Вся «Часть речи» — долгое и самое изящное прощание с империей в истории русской словесности. Такого проникновенного прощания мы не встретим ни у Бунина, ни у Мережковских, даже у Цветаевой нет чего-то сопоставимого по цельности; возможно, на лучших и редких страницах Довлатова и Шмелёва мы и встретим что-то подобное, но гораздо в более разжиженном состоянии. Бродский обобщил дионисийскую драму разорванности всех русских эмигрантов — разорванности между идеалом и действительностью, честью и совестью, имманентным и трансцендентным. Наконец, Бродский явил нам наиболее глубокий опыт этой борьбы.
И всё же мы тут немного лукавим, потому что упираемся в тупик языка. Бродского можно назвать имперцем в смысле монументальности и архитектурной организованности его поэзии, основанной на вытачивания из камня вещности памятника величию возможностей языка, который уже закономерно становится памятником величия собственно Бродского. Его также можно назвать имперцем в плане вписанности его личности в историю, вот эта литературная маска изгнанника она во многом Бродским сконструирована, в этом много мифотворчества, но сконструирована она настолько органично, что эта органичность оказывается соразмерно истории и всей литературной традиции. Вот в этом высшем монументализме и своей укоренённости в историю и культуру, которые складываются из глубокого ощущения, что он нейтральная шахматная фигура на доске жизни, между белыми и чёрными, вот в этом смысле Бродского можно назвать имперцем. Бродский — как высшее воплощение и проживание архетипа поэта. Бродский — архетипичен и в этом он глубоко имперец.
В общем наш понятийный аппарат нуждается в переосмыслении, переназывании. С ним становится просто невозможно работать. Особенно когда речь идёт о чём-то подлинном и большом.
Наконец, почему поэзия Бродского невольно вызывает улыбку, почти всегда заряжает, внутренне мобилизует? — потому что нам приятно думать, что кто-то прожил этот архетип, что кто-то принял эти дебри на себя: спас нас от нашего сумасшествия, невротизма, цинизма, ведь «Мы платим за всех, и не нужно сдачи», в смысле Бродский платит, принимает удар на себя.

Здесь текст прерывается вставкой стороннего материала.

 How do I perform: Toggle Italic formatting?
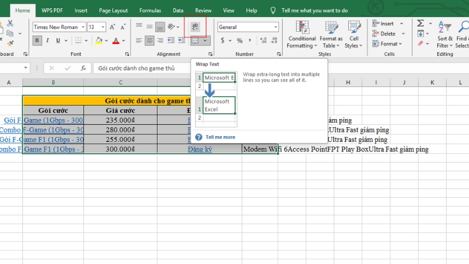49,40
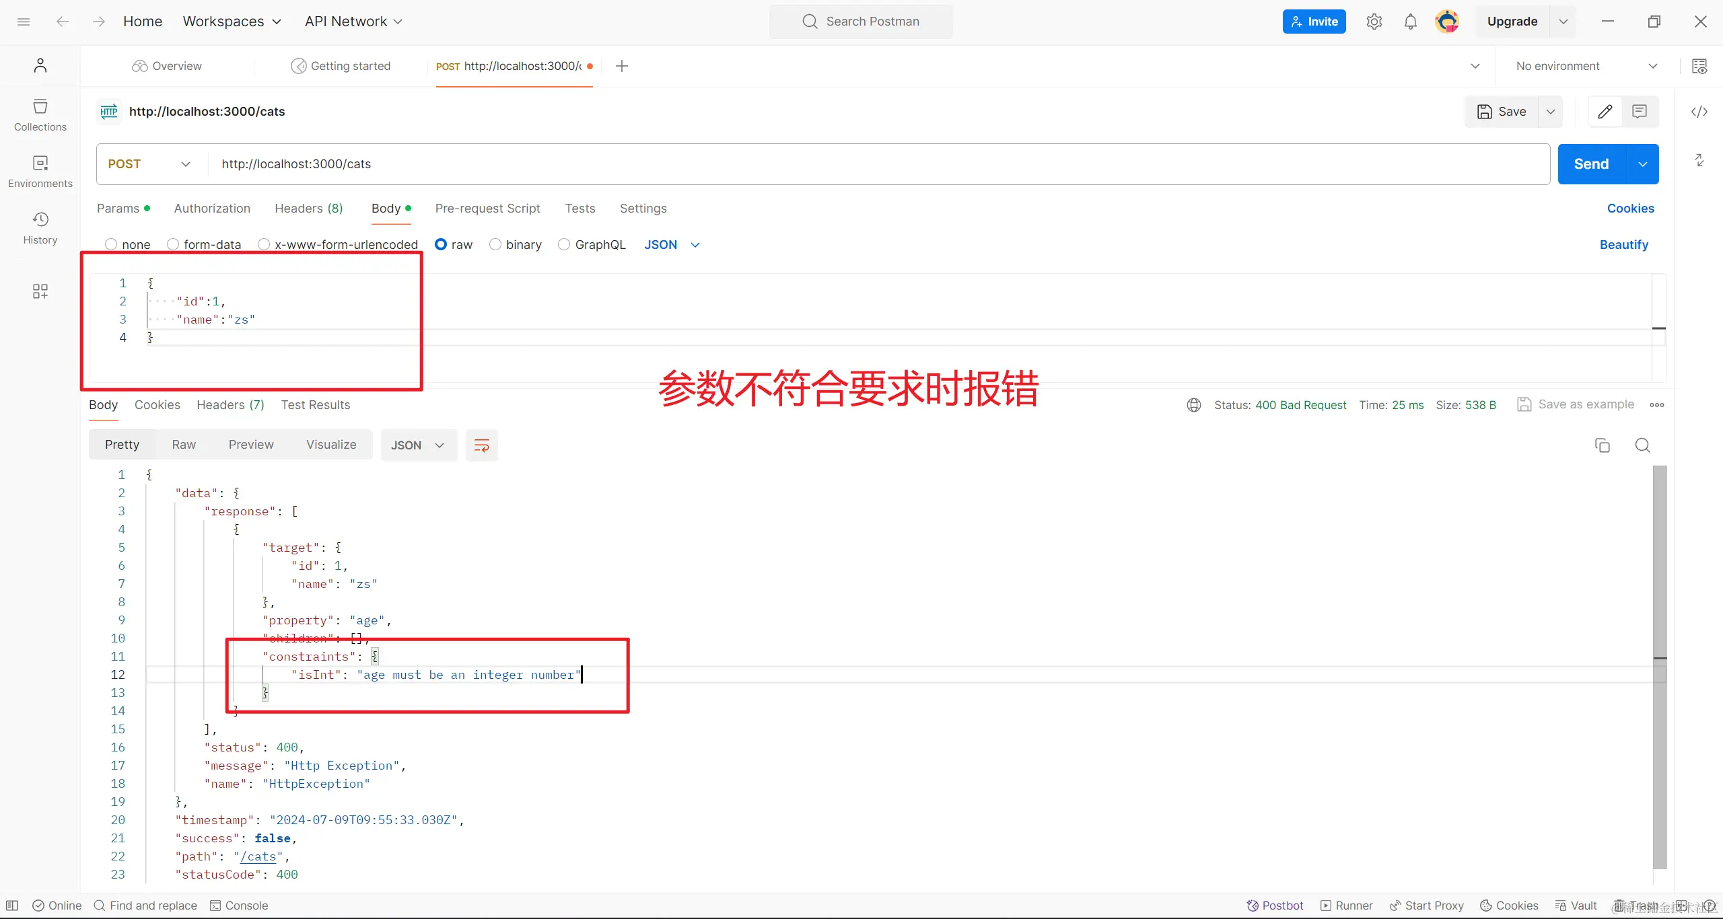Expand the Send button options
This screenshot has height=919, width=1723.
pos(1643,163)
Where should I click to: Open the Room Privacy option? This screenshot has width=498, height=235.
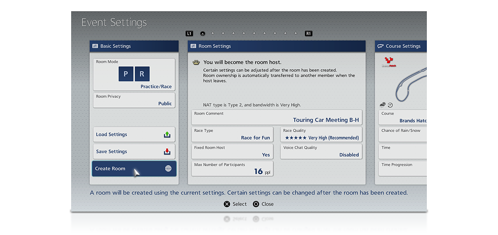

В завершение, нельзя не сказать о литературных влияниях. Бродский — это в первую очередь Цветаева с глушителем в виде лёгкого цинизма, иронии и игры. То, что Цветаева проговаривала напрямую, Бродский пропускает через свою фирменную примочку, позволяющую ему сохранить нужную дистанцию между собой и творением. Бродский — это ещё, конечно, и Маяковский с его составными рифмами и экспериментальными размерами. Есть что-то в Бродском и от Багрицкого со Слуцким — какая-то общая небрежность, но не нарочитая, а небрежность художника, как в черновиках Пушкина, случайная небрежность троечника.
Бродский — это вообще гениальный троечник. Обратите внимание, он лучший в своих самых больших, многословных вещах, потому что короткие стихи Бродского, в них нет ничего великого, это просто хорошие стихи, какие мог написать бы и Чухонцев, и Гандлевский, но вот «Шествие», «20 сонетов к Марии Стюарт», «Колыбельная...», — эти вещи уже на века. Отличники пишут правильно, в рамках канона, троечники пишут полотнами, многословно, разрушая канон. К троечникам принадлежали и Овидий, и Вольтер, и Пушкин, я имею в виду, к троечникам по духу. Вот эту когорту гениальных троечников, выбивающихся из канона, и пополнил Иосиф Бродский.